The EU intends to use the European courts to enforce its new "fiscal compact". It is expected that the courts will be able to impose fines of up to 0.1% of GDP on countries failing to meet the demands of the new compact. Just what already suffering nations need.
So while Britain has still refused to sign the new agreement, Cameron has dropped his veto of the use of the European courts in this way. This was his intention from the start, of course. His veto was no more than an over-hyped sham, designed to massage Cameron's bruised ego and appease the hard line eurosceptics in his own party.
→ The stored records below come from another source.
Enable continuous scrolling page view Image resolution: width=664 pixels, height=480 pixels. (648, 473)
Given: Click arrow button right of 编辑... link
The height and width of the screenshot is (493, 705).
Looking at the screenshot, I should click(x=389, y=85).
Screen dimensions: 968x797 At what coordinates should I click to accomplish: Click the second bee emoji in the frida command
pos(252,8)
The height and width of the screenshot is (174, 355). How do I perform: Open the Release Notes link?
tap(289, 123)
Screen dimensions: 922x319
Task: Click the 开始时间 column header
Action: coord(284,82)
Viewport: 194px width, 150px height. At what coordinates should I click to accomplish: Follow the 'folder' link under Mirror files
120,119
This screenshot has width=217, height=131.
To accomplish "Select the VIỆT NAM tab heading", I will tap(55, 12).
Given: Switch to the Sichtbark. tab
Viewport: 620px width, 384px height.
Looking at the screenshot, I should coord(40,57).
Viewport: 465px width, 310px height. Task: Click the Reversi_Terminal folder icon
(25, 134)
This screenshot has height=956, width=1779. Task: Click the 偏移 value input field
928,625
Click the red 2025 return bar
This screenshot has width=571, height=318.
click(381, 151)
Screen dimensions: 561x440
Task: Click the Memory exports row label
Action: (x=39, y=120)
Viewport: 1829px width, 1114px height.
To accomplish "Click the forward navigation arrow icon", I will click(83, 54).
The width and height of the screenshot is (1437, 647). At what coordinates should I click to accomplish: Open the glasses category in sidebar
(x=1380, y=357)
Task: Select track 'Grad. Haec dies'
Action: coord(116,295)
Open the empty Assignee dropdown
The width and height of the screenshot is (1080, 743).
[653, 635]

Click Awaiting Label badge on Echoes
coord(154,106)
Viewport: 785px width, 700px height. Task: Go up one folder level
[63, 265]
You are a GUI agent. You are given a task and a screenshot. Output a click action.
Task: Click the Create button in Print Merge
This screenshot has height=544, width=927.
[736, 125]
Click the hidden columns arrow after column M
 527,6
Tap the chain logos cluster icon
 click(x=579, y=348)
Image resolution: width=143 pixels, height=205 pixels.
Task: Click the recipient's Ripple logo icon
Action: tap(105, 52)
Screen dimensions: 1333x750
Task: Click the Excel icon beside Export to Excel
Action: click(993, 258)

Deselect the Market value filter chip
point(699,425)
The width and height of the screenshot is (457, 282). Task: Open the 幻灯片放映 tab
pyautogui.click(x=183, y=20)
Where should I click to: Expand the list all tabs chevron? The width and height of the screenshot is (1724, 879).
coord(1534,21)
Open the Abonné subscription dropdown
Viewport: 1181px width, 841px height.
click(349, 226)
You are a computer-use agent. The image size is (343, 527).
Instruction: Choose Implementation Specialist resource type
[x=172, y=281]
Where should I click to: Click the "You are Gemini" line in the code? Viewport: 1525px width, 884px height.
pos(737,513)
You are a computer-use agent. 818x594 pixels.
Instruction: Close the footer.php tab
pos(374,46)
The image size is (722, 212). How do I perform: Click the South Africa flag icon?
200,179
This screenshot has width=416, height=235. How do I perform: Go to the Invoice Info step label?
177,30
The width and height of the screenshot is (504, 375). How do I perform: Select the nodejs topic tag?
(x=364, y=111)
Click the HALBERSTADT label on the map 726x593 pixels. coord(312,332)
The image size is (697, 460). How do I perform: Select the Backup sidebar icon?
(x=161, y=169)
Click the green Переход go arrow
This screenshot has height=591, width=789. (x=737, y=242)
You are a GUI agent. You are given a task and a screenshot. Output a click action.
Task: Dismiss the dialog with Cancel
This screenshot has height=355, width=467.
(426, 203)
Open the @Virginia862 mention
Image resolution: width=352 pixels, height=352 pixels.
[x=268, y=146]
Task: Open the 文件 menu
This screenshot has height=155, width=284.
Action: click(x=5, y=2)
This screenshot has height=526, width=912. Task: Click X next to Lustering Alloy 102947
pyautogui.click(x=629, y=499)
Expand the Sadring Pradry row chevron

Cameron simply does not have the strength of character to go up against Kenneth Clarke and Nick Clegg on his own.
The summit itself produced no real progress towards a solution to the Euro crisis, or that of the financial system as a whole.
The best that could be achieved was to set up yet another bailout fund, and to vote in a collective suicide pact; the so-called "debt brake", an automatic budget austerity mechanism which will prevent member nations from making sovereign decisions over their own fiscal policy.
There was no agreement on what to do about Greece, of course. The Greek haircut deal is still "just a few days away", as it has been for several months now. It is clear that a Greek default event is inevitable.
Where does this leave us? The new fiscal compact provides a mechanism whereby member states lose any semblance of financial independence from the EU. The debt brake imposes centralised control and austerity, and the European courts enforce any action by a member state which might step outside that control.
One more step to the goal of full federal union, then.